Required work ::
Copy out every line of the data exactly.

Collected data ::
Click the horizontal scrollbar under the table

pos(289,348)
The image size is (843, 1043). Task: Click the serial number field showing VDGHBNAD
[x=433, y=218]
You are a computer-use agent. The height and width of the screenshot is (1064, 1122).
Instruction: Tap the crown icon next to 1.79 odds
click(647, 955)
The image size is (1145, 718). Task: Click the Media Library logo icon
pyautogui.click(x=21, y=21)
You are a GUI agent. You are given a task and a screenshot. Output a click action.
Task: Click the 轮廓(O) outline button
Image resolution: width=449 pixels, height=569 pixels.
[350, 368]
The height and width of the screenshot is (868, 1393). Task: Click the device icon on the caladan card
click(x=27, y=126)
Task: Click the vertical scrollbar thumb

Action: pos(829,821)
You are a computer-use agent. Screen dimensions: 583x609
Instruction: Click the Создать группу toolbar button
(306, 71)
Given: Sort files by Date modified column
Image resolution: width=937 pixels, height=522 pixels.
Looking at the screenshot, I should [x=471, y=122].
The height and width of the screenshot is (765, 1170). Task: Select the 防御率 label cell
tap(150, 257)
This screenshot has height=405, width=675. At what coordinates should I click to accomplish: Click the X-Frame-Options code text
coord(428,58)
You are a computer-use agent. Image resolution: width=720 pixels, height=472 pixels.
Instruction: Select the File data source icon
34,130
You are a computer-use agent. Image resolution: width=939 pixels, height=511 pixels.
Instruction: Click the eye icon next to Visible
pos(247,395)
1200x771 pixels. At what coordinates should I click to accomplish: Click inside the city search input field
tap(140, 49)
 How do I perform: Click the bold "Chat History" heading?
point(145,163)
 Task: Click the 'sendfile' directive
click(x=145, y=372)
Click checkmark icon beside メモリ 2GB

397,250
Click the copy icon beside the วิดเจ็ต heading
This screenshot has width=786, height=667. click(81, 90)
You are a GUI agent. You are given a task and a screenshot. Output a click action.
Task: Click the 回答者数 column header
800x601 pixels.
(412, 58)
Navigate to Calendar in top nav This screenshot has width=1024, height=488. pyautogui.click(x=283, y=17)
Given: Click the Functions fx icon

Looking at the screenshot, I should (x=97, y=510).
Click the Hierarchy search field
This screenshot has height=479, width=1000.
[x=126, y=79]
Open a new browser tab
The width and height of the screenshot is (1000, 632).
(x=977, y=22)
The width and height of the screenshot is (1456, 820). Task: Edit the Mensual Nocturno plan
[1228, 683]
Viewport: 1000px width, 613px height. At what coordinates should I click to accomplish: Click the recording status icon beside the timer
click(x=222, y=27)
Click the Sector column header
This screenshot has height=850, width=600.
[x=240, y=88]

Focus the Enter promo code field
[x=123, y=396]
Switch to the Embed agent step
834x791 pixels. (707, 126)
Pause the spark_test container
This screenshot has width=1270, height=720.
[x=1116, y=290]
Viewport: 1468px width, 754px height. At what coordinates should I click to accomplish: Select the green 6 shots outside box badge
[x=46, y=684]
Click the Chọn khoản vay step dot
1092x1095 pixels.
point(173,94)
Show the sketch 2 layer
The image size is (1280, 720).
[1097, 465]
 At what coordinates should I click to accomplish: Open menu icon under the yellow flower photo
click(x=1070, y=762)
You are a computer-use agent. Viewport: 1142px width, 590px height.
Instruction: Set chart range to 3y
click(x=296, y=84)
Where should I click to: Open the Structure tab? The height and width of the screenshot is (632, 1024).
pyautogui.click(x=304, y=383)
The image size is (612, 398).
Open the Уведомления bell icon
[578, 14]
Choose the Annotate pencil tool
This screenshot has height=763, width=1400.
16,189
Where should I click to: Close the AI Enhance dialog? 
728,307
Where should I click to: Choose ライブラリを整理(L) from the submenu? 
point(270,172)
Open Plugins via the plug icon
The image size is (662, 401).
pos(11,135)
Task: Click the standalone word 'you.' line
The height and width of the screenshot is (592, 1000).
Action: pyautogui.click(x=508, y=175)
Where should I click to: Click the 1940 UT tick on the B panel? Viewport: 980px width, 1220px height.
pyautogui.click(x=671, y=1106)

Answer for the task ::
Click the horizontal scrollbar under the table

pos(289,348)
The image size is (843, 1043). Task: Click the serial number field showing VDGHBNAD
[x=433, y=218]
You are a computer-use agent. The height and width of the screenshot is (1064, 1122).
Instruction: Tap the crown icon next to 1.79 odds
click(647, 955)
The image size is (1145, 718). Task: Click the Media Library logo icon
pyautogui.click(x=21, y=21)
You are a GUI agent. You are given a task and a screenshot. Output a click action.
Task: Click the 轮廓(O) outline button
Image resolution: width=449 pixels, height=569 pixels.
[350, 368]
The height and width of the screenshot is (868, 1393). Task: Click the device icon on the caladan card
click(x=27, y=126)
Task: Click the vertical scrollbar thumb

Action: pos(829,821)
You are a computer-use agent. Screen dimensions: 583x609
Instruction: Click the Создать группу toolbar button
(306, 71)
Given: Sort files by Date modified column
Image resolution: width=937 pixels, height=522 pixels.
Looking at the screenshot, I should [x=471, y=122].
The height and width of the screenshot is (765, 1170). Task: Select the 防御率 label cell
tap(150, 257)
This screenshot has height=405, width=675. At what coordinates should I click to accomplish: Click the X-Frame-Options code text
coord(428,58)
You are a computer-use agent. Image resolution: width=720 pixels, height=472 pixels.
Instruction: Select the File data source icon
34,130
You are a computer-use agent. Image resolution: width=939 pixels, height=511 pixels.
Instruction: Click the eye icon next to Visible
pos(247,395)
1200x771 pixels. At what coordinates should I click to accomplish: Click inside the city search input field
tap(140, 49)
 How do I perform: Click the bold "Chat History" heading?
point(145,163)
 Task: Click the 'sendfile' directive
click(x=145, y=372)
Click checkmark icon beside メモリ 2GB

397,250
Click the copy icon beside the วิดเจ็ต heading
This screenshot has width=786, height=667. click(81, 90)
You are a GUI agent. You are given a task and a screenshot. Output a click action.
Task: Click the 回答者数 column header
800x601 pixels.
(412, 58)
Navigate to Calendar in top nav This screenshot has width=1024, height=488. pyautogui.click(x=283, y=17)
Given: Click the Functions fx icon

Looking at the screenshot, I should (x=97, y=510).
Click the Hierarchy search field
This screenshot has height=479, width=1000.
[x=126, y=79]
Open a new browser tab
The width and height of the screenshot is (1000, 632).
(x=977, y=22)
The width and height of the screenshot is (1456, 820). Task: Edit the Mensual Nocturno plan
[1228, 683]
Viewport: 1000px width, 613px height. At what coordinates should I click to accomplish: Click the recording status icon beside the timer
click(x=222, y=27)
Click the Sector column header
This screenshot has height=850, width=600.
[x=240, y=88]

Focus the Enter promo code field
[x=123, y=396]
Switch to the Embed agent step
834x791 pixels. (707, 126)
Pause the spark_test container
This screenshot has width=1270, height=720.
[x=1116, y=290]
Viewport: 1468px width, 754px height. At what coordinates should I click to accomplish: Select the green 6 shots outside box badge
[x=46, y=684]
Click the Chọn khoản vay step dot
1092x1095 pixels.
point(173,94)
Show the sketch 2 layer
The image size is (1280, 720).
[1097, 465]
 At what coordinates should I click to accomplish: Open menu icon under the yellow flower photo
click(x=1070, y=762)
You are a computer-use agent. Viewport: 1142px width, 590px height.
Instruction: Set chart range to 3y
click(x=296, y=84)
Where should I click to: Open the Structure tab? The height and width of the screenshot is (632, 1024).
pyautogui.click(x=304, y=383)
The image size is (612, 398).
Open the Уведомления bell icon
[578, 14]
Choose the Annotate pencil tool
This screenshot has height=763, width=1400.
16,189
Where should I click to: Close the AI Enhance dialog? 
728,307
Where should I click to: Choose ライブラリを整理(L) from the submenu? 
point(270,172)
Open Plugins via the plug icon
The image size is (662, 401).
pos(11,135)
Task: Click the standalone word 'you.' line
The height and width of the screenshot is (592, 1000).
Action: pyautogui.click(x=508, y=175)
Where should I click to: Click the 1940 UT tick on the B panel? Viewport: 980px width, 1220px height.
pyautogui.click(x=671, y=1106)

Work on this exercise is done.